SANS UN BRUIT
Une famille tente de survivre sous la menace de mystérieuses créatures qui attaquent au moindre bruit. S’ils vous entendent, il est déjà trop tard.
Beaucoup de bruit, et pas pour rien.
La plupart des films sont plus longs et plus bruyants qu’ils n’ont besoin de l’être. Sans un bruit a le mérite de ne durer pas plus de 90 minutes et de s’articuler autour d’une idée terrifiante : l’impératif du silence absolu. Un silence que doit respecter l’audience du film, pour s’immerger dans l’univers du long-métrage de John Krasinski où d’affreuses créatures extra-terrestres sévissent sur Terre et traquent les êtres vivants produisant le moindre son. Un pari risqué à l’heure où le pop-corn a envahi les salles et parasite bien des séances dès lors que le voisin de rangée a décidé de touiller dans son pot comme s’il jouait à Motus.
Se tirant délibérément une balle dans le pied avec cette contrainte extrême, John Krasinski la transforme en atout pour produire un film de monstres tendu et redoutablement efficace. Après une mise en place maligne de la trempe des bons films, le dispositif est rapidement installé et la salle complètement docile.

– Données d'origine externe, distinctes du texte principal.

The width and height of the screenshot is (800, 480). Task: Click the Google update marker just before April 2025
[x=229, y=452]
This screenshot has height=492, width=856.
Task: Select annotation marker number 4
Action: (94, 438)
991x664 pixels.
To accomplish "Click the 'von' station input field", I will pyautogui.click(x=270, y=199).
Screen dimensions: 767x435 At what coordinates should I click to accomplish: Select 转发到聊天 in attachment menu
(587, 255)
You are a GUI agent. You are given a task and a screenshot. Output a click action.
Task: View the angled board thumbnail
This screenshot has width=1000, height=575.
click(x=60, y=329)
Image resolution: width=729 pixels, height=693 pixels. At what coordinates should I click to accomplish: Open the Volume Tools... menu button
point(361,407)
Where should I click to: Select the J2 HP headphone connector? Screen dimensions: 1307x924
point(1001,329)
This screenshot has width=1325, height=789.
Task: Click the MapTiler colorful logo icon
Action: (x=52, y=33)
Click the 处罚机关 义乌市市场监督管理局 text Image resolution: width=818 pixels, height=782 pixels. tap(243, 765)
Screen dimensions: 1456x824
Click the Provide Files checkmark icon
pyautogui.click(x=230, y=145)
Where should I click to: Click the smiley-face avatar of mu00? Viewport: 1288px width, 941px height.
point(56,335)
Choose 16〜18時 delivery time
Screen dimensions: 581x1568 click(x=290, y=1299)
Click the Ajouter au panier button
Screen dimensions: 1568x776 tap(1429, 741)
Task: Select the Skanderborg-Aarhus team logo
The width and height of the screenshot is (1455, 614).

Sans un bruit peut alors amorcer son virage horrifique alors que la famille va devoir lutter pour sa survie durant une nuit de terreur.
La majeure partie du film utilise les ressorts d’un film muet (la partition de Marco Beltrami, spécialiste de l’horreur, reste discrète mais menaçante) et exploite formidablement bien son concept, s’appuyant habilement sur la prestation de Millicent Simmonds, remarquée récemment dans Le musée des merveilles de Todd Haynes. S’il n’évite pas les quelques jump-scares primaires mais efficaces, il met parfaitement à profit son sens du suspens hitchcockien alors que les créatures envahissent les lieux : ce n’est pas l’explosion qui terrifie le spectateur, c’est l’anticipation de celle-ci.
Alors qu’il fait grand bruit aux Etats-Unis où il s’est affirmé en succès surprise au box-office au milieu des Avengers et Star Wars, le thriller nerveux de John Krasinski s’affirme comme une nouvelle pierre à l’édifice des productions de genre notables de ces dernières années. Après Get out, plus phénomène pop que véritable film culte, et l’asphyxiant It comes at night qui prouvait brillamment que la démonstration de force n’est pas indispensable pour créer l’angoisse, Sans un bruit réemploie les codes de ses prédécesseurs (les sursauts, les créatures monstrueuses, les prises de vue inquiétantes et un sound design soigné). Mieux, son heure trente de pellicule est un modèle de storytelling (simple et inventif) faisant un usage exemplaire de la grammaire sonore et visuelle pour offrir au spectateur le moment de cinéma jubilatoire qu’il est venu chercher.